EXERCISE TASK - Rewrite the part of the data that opens with the line containing "Deny (122, 1546)" and closes with the line containing "Show details (174, 1418)", putting "branch" in place of "office" and leaving everything else unchanged.

MATERIAL SUPPLIED -
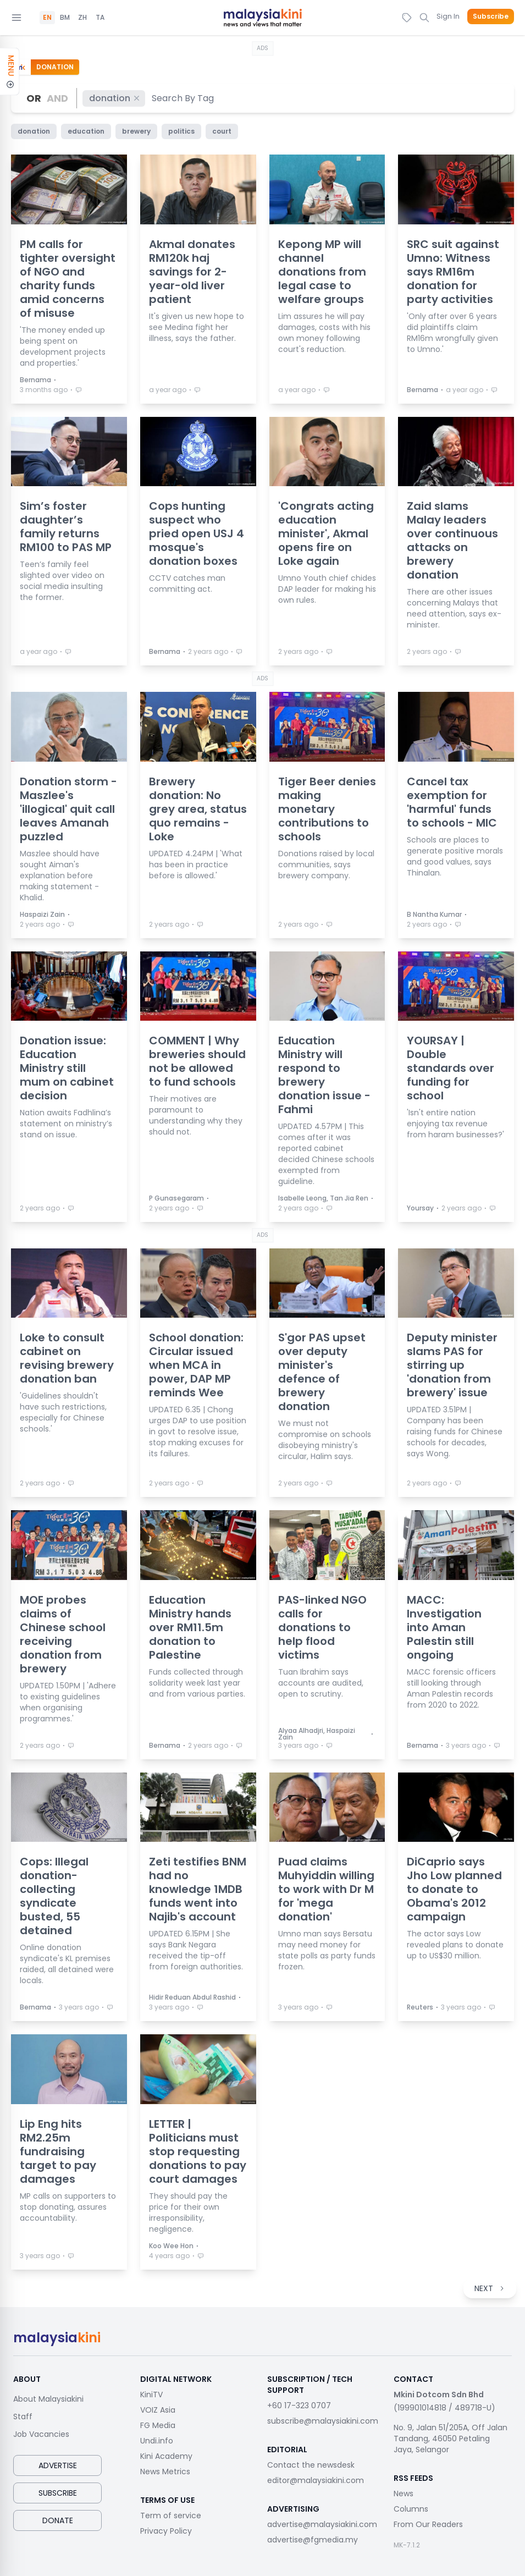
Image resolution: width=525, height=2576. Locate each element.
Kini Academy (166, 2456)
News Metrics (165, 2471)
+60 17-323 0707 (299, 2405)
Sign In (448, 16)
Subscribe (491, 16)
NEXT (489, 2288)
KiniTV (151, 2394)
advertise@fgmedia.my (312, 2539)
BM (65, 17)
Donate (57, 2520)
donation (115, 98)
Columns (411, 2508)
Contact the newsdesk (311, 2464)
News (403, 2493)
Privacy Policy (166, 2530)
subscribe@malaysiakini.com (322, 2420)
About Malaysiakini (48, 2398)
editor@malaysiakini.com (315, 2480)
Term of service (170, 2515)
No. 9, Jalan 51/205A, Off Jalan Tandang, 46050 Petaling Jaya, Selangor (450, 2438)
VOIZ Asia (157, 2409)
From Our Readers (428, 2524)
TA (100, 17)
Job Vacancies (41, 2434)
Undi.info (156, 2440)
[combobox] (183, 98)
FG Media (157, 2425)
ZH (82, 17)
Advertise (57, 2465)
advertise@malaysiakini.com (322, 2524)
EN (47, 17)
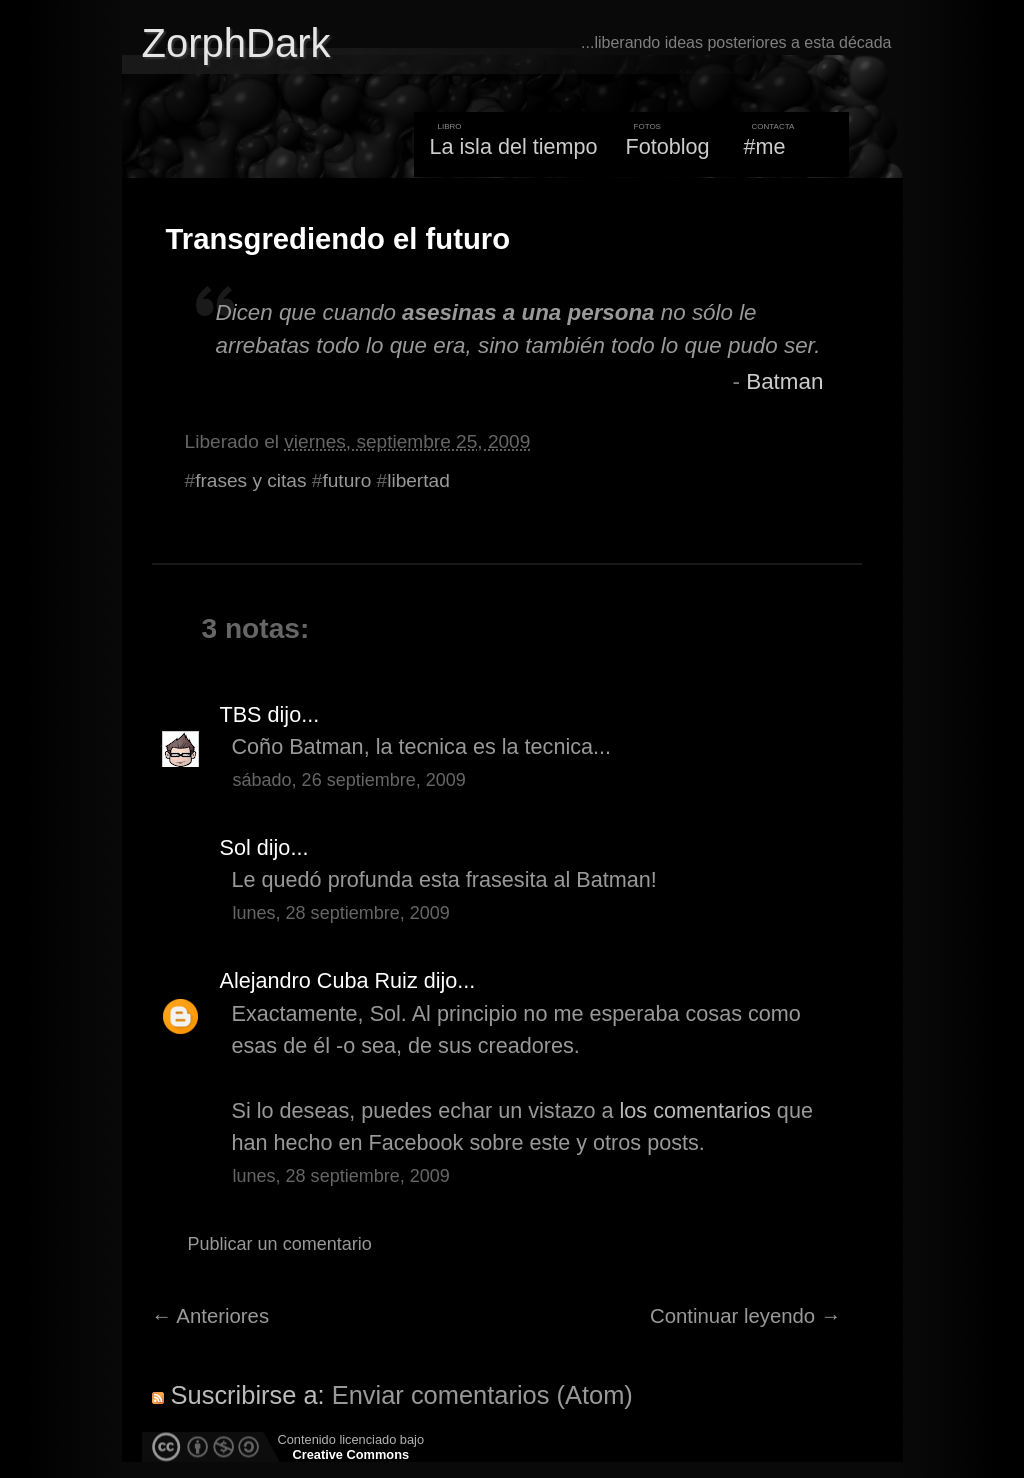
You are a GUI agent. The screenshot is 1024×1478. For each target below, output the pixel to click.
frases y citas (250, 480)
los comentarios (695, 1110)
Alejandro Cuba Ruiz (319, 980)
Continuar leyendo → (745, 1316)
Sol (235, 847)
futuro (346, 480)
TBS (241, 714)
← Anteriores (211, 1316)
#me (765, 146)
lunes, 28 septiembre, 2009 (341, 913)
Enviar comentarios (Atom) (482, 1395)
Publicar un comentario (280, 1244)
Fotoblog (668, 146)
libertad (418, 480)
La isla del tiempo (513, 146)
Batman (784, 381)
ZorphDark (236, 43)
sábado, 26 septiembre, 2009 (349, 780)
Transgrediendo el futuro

--

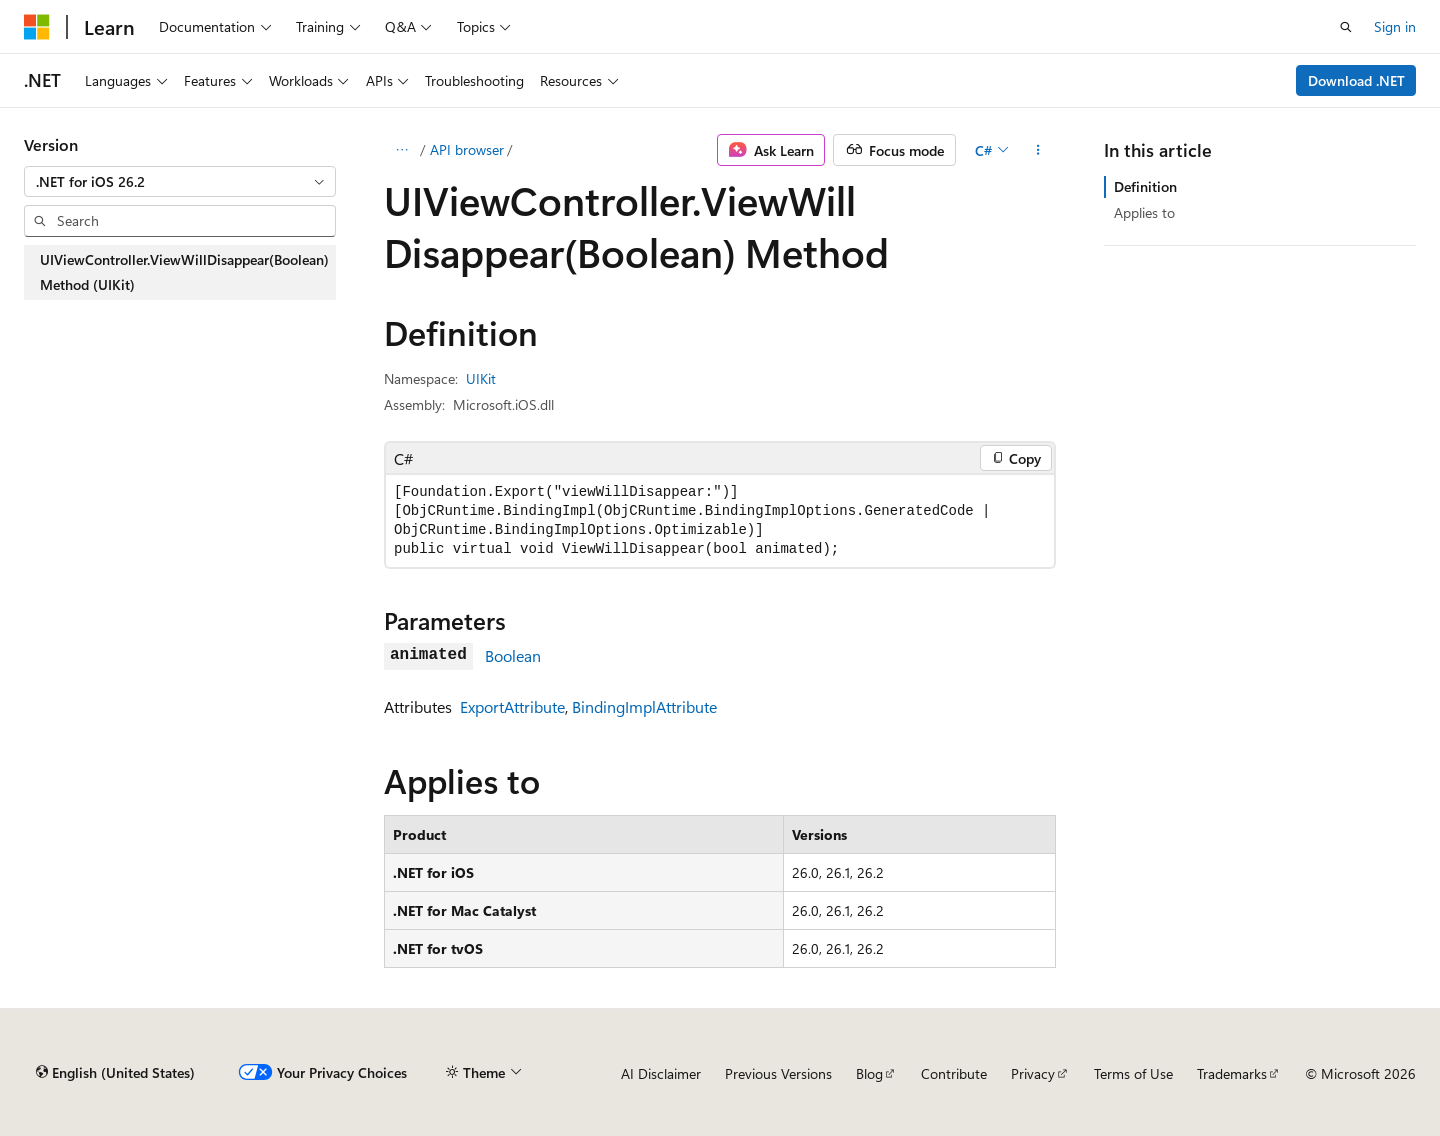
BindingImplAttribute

--

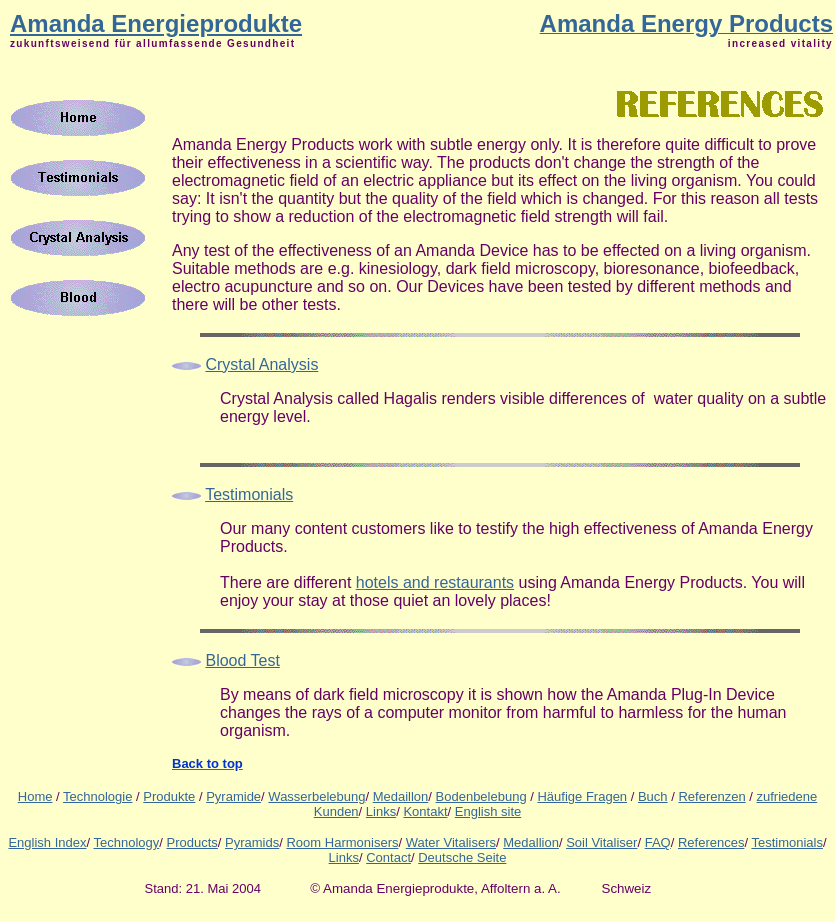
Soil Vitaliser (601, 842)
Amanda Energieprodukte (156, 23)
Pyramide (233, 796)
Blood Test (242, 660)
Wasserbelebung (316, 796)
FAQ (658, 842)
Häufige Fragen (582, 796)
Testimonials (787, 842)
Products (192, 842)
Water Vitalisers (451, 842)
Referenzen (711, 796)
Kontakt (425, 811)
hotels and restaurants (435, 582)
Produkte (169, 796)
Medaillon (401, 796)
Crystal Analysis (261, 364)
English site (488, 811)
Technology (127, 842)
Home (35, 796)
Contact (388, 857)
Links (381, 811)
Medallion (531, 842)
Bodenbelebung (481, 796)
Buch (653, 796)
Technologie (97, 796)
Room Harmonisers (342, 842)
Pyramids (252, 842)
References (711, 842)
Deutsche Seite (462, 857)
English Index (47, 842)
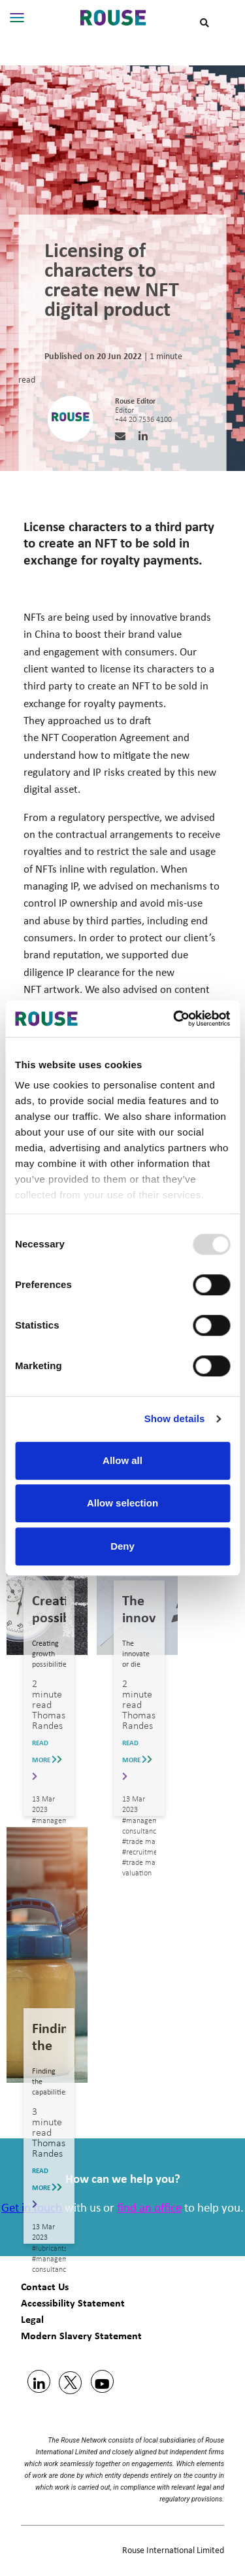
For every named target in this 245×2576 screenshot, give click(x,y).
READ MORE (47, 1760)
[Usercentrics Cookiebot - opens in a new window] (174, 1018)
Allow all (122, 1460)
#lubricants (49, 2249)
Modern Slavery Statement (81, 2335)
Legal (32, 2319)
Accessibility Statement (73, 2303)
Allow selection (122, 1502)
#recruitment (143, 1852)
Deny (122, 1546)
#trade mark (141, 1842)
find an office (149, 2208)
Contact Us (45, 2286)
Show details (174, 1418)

PROBLEM SOLUTION -
Deny (122, 1546)
#trade mark (141, 1842)
find an branch (149, 2208)
Contact Us (45, 2286)
Show details (174, 1418)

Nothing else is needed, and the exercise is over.